7. Plan a Trip: It Helps Even if You Don't Actually Take One

As opposed to actually taking a holiday, simply planning a vacation or break from work can improve our happiness. A study published in the journal Applied Research in Quality of Life showed that the highest spike in happiness came during the planning stage of a vacation as people enjoy the sense of anticipation:

In the study, the effect of vacation anticipation boosted happiness for eight weeks. After the vacation, happiness quickly dropped back to baseline levels for most people.

Shawn Achor has some info for us on this point, as well:

One study found that people who just thought about watching their favorite movie actually raised their endorphin levels by 27 percent.

If you can't take the time for a vacation right now, or even a night out with friends, put something on the calendar-even if it's a month or a year down the road. Then, whenever you need a boost of happiness, remind yourself about it.

8. Meditate: Rewire Your Brain for Happiness

Meditation is often touted as an important habit for improving focus, clarity, and attention span, as well as helping to keep you calm. It turns out it's also useful for improving your happiness:

In one study, a research team from Massachusetts General Hospital looked at the brain scans of 16 people before and after they participated in an eight-week course in mindfulness meditation. The study, published in the January issue of Psychiatry Research: Neuroimaging, concluded that after completing the course, parts of the participants' brains associated with compassion and self-awareness grew, and parts associated with stress shrank.

Meditation literally clears your mind and calms you down, it's been often proven to be the single most effective way to live a happier life. According to Achor, meditation can actually make you happier long-term:

Studies show that in the minutes right after meditating, we experience feelings of calm and contentment, as well as heightened awareness and empathy. And, research even shows that regular meditation can permanently rewire the brain to raise levels of happiness.

9. Move Closer to Work: A Short Commute is Worth More Than a Big House

Our commute to work can have a surprisingly powerful impact on our happiness. The fact that we tend to commute twice a day at least five days a week makes it unsurprising that the effect would build up over time and make us less and less happy.

Harvard psychologist Daniel Gilbert says, "Driving in traffic is a different kind of hell every day."

We tend to try to compensate for this by having a bigger house or a better job, but these compensations just don't work:

Two Swiss economists who studied the effect of commuting on happiness found that such factors could not make up for the misery created by a long commute.
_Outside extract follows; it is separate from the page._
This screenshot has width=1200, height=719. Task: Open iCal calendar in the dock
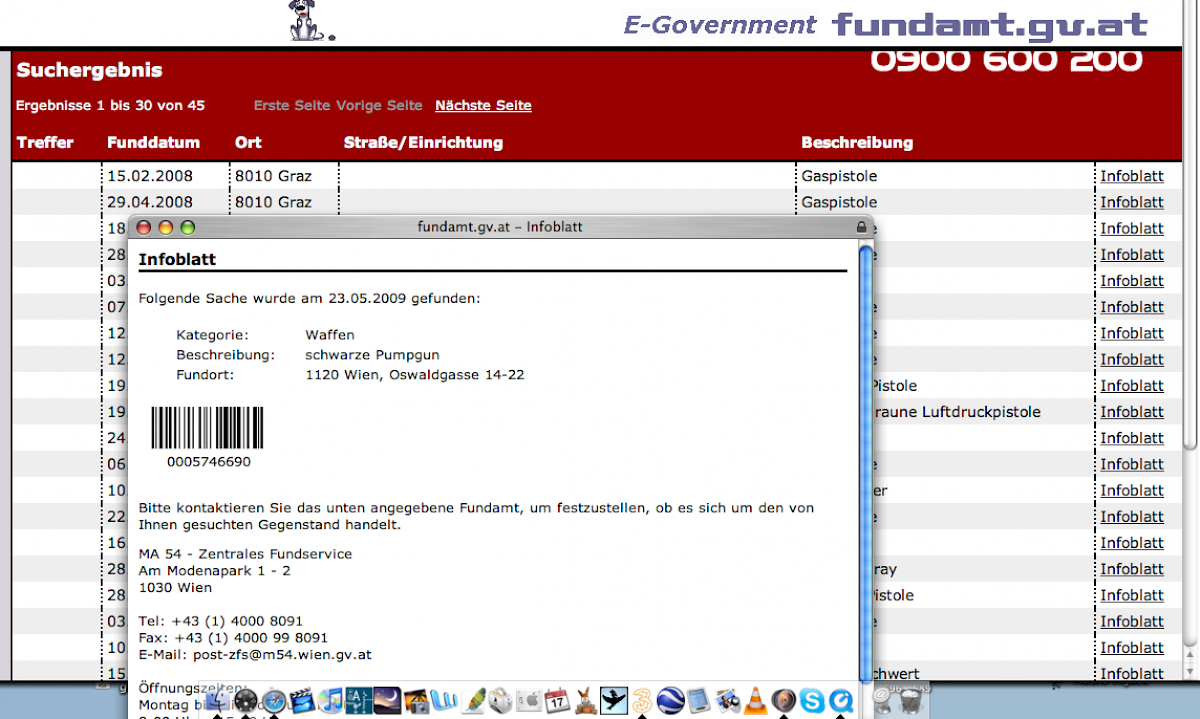click(x=556, y=700)
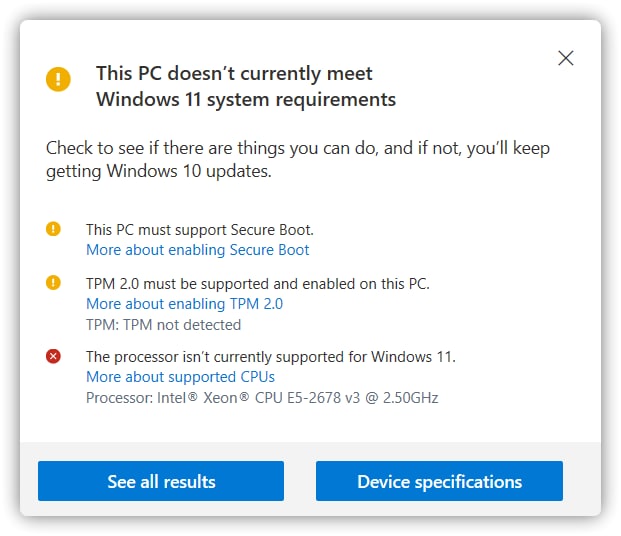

10. Practice Gratitude: Increase Happiness and Satisfaction

There are lots of ways to practice gratitude, from keeping a journal of things you're grateful for, sharing three good things that happen each day with a friend or your partner, and going out of your way to show gratitude when others help you.

In an experiment where participants took note of things they were grateful for each day, their moods were improved just from this simple practice.

Quick Final Fact: Getting Older Will Actually Make You Happier

As we get older, particularly past middle age, we tend to naturally grow happier. There's still some debate over why this happens, but scientists have a few ideas:

Researchers, including the authors, have found that older people shown pictures of faces or situations tend to focus on and remember the happier ones more and the negative ones less.

Other studies have discovered that as people age, they seek out situations that will lift their moods--for instance, pruning social circles of friends or acquaintances who might bring them down. Still other work finds that older adults learn to let go of loss and disappointment over unachieved goals, and focus their goals on greater well being.

So if you thought getting old will make you miserable, it's likely you'll develop a more positive outlook than you probably have now.

Have you noticed that several points were mentioned when I talked about your health. That is why I put it in the first place!